*** Material supplied ***

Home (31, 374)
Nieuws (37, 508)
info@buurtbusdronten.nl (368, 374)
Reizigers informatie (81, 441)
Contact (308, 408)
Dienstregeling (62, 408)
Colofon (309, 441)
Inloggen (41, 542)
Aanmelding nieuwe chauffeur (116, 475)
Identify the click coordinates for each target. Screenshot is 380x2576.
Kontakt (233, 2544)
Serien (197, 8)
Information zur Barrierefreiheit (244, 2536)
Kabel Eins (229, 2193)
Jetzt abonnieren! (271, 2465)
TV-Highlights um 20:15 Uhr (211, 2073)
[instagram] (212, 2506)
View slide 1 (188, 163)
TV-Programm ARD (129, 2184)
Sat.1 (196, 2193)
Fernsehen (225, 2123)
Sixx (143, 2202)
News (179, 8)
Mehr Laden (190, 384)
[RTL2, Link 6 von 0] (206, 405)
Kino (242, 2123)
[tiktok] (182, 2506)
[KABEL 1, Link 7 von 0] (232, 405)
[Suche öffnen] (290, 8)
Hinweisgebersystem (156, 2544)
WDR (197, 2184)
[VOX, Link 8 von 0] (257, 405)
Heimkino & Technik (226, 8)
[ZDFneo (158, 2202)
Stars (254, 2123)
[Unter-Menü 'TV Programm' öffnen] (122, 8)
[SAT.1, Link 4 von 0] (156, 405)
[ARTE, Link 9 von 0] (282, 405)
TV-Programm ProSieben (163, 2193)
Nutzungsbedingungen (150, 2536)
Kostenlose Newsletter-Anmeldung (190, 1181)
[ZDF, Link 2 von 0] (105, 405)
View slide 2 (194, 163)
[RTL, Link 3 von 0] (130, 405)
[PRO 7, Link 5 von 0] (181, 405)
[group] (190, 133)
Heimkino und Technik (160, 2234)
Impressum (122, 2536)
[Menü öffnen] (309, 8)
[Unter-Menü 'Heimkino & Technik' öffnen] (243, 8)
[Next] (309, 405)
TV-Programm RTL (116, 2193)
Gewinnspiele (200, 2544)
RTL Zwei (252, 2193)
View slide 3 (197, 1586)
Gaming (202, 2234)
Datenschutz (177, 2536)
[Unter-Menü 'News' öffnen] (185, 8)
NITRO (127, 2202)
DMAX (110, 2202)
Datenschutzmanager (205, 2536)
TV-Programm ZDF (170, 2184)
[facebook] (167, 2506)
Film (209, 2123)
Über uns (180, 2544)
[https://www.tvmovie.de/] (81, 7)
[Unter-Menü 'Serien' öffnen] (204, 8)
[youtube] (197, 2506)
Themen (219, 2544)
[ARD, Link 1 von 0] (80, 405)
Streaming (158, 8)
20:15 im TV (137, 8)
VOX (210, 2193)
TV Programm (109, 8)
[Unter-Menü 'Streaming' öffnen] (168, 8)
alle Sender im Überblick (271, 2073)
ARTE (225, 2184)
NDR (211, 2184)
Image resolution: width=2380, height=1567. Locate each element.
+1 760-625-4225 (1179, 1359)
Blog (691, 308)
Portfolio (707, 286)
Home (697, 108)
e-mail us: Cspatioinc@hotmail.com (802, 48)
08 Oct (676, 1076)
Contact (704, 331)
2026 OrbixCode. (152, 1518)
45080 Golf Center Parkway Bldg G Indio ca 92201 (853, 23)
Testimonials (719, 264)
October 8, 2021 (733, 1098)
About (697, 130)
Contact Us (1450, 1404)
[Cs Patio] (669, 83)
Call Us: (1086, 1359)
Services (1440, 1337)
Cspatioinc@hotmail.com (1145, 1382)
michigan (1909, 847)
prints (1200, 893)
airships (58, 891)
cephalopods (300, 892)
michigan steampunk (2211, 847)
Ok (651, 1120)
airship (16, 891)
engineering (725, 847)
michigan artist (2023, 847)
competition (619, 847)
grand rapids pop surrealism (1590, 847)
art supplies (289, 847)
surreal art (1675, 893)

***

_What is required_
Go through the listing above and return each line where the word "Heimkino" occurs.

_Expected answer_
Heimkino & Technik (226, 8)
Heimkino und Technik (160, 2234)
[Unter-Menü 'Heimkino & Technik' öffnen] (243, 8)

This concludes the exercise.